68 Ceppo – Alessio Mosca presenta “Chiromantica medica”

Venerdì 15 marzo, ore 18.00, Libreria Lo Spazio Pistoia, Via Curtatone e Montanara 20. Incontro con Alessio Mosca che parla di due scrittori di eccezione: Julio Cortàzar e Aldo Nove. Il secondo finalista al Premio Ceppo Racconto 2024 presenta il suo libro “Chiromantica medica”, edito da Nottetempo. Introduce Paolo Fabrizio Iacuzzi, presidente del Premio. Interviene Fulvio Paloscia, giurato del Premio. Il Ceppo ha il sostegno della Fondazione Caript.

Sabato 16 marzo, ore 11.00, Fondazione Poma Liberatutti a Pescia. In occasione della presentazione del libro con Filiberto Segatto, incontro sul racconto “Quaestio de Centauris”, tratto dal libro “Storie naturali” di Primo Levi. Introduce Paolo Trinci, presidente della Fondazione Poma.


Cos’hanno in comune degli oscuri santi abruzzesi, il re del porno Rocco Siffredi, il latte ovino e gli antichi culti satireschi dei pastori della Majella? Oppure l’Ikea di Porta di Roma, un remoto matriarcato norreno e un manipolo di estremisti che vogliono rigenerare l’Occidente dopo il suo tramonto? E cosa lega le angosce di un padre per la figlia adolescente che si riprende in pose osé su TikTok ai transessuali delle borgate e alla trementina di Caravaggio?

Nei vetrini della scienza inventata da Alessio Mosca finiscono le ciclotimie, le ossessioni sessuali, gli occultismi disperati, le regressioni paniche, le distorsioni del sacro mischiato al profano che abitano l’inquinata psiche contemporanea.

Se la realtà, a ben guardarla, è spesso allucinatoria, Chiromantica medica rintraccia le sindromi nascoste e le configurazioni anomale che guidano le storie narrate dietro la sintassi apparentemente sconnessa, a tratti psicotica, degli eventi. Gli effetti narrativi sono del tutto singolari, onirici e concreti, comici e spiazzanti, lisergici e carnali.

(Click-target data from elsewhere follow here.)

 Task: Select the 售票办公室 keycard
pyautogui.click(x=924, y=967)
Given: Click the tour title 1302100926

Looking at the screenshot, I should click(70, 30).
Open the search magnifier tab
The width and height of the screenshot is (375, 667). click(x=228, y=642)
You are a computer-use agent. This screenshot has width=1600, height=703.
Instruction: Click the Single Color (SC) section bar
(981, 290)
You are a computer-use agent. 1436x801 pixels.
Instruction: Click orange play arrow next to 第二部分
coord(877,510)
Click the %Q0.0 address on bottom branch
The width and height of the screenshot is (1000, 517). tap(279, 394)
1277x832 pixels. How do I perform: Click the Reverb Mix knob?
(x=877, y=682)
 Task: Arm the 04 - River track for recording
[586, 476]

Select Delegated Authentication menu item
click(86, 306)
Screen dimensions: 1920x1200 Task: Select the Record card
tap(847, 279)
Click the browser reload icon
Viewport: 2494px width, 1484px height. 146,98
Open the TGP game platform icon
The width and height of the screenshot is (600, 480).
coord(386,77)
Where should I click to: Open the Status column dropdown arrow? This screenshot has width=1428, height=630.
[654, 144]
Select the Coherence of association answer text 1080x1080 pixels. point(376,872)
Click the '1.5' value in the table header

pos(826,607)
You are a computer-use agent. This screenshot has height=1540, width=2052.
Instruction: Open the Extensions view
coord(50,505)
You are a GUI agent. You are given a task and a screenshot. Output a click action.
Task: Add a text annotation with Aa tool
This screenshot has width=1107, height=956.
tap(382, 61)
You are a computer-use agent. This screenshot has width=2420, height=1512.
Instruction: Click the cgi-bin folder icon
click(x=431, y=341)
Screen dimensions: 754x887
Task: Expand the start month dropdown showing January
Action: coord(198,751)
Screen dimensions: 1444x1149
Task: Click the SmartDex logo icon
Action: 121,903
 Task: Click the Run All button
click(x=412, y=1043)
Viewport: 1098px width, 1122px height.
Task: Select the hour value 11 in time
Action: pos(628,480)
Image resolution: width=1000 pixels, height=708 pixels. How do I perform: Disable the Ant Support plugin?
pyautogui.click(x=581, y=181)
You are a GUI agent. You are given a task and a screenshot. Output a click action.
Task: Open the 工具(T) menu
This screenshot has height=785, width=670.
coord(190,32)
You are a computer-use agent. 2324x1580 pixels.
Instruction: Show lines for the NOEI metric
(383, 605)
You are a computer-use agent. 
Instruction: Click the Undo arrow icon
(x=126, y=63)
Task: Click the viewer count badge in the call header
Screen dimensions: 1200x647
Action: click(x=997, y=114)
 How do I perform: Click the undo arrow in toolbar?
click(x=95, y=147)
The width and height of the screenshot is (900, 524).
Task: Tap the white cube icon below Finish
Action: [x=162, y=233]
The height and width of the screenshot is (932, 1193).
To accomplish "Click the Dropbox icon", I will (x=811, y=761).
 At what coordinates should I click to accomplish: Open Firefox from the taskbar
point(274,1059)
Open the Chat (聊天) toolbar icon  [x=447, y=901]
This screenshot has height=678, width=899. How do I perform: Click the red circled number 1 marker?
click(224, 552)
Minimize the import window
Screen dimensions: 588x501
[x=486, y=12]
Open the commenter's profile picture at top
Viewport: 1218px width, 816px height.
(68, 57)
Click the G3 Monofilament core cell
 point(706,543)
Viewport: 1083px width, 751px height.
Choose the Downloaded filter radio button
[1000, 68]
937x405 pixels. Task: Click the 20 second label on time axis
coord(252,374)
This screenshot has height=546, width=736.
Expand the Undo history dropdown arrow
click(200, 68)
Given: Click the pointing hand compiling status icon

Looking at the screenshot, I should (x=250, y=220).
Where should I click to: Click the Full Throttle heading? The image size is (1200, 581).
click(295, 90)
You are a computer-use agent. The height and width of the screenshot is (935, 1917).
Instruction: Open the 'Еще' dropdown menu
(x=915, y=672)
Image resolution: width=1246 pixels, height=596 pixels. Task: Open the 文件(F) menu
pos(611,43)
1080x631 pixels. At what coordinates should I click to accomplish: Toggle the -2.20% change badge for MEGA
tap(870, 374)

L’immaginario di Mosca scarta fuori dai ranghi e ciò l’accomuna a Julio Cortazar ovvero al racconto latinoamericano, al fantastico, al perturbante, all’insolito, passando per Bolano, Laiseca e Chimal. Ma anche Aldo Nove è nelle corde di Mosca, perché vuol dire cannibale: la ferocia, il sarcasmo e uno sguardo impietoso sul presente. Senza dimenticare Primo Levi, non lo scrittore dell’Olocausto ma quello del racconto fantastico di Storie Naturali (1966)

Alessio Mosca è nato a Roma nel 1990. Fa il medico e si sta formando come psichiatra e psicoterapeuta. Chiromantica medica, segnalato al Premio Calvino 2021, è il suo libro d’esordio, con il quale vince uno dei tre premi Ceppo Selezione Racconto.

Come scrive il giurato Fulvio Paloscia, “per la sua scrittura che fa del racconto il luogo degli opposti. Tra le mani dello scrittore romano, classe 1990, psichiatra e psicoterapeuta, la forma breve diventa lo spazio dove reale e irreale, vero e assurdo, sacro e profano trovano una ispiratissima e per niente gratuita convivenza. Perché l’obiettivo di Mosca non è l’acrobazia fine a sé stessa, la meraviglia circense come fine, ma raccontare ciò che siamo da una prospettiva diversa: quella dell’impossibile che diventa verosimile sradicando una realtà quotidiana dal suo contesto e calandola in un ambito di relazioni diverso, slittamento da cui si genera una visione critica del presente”.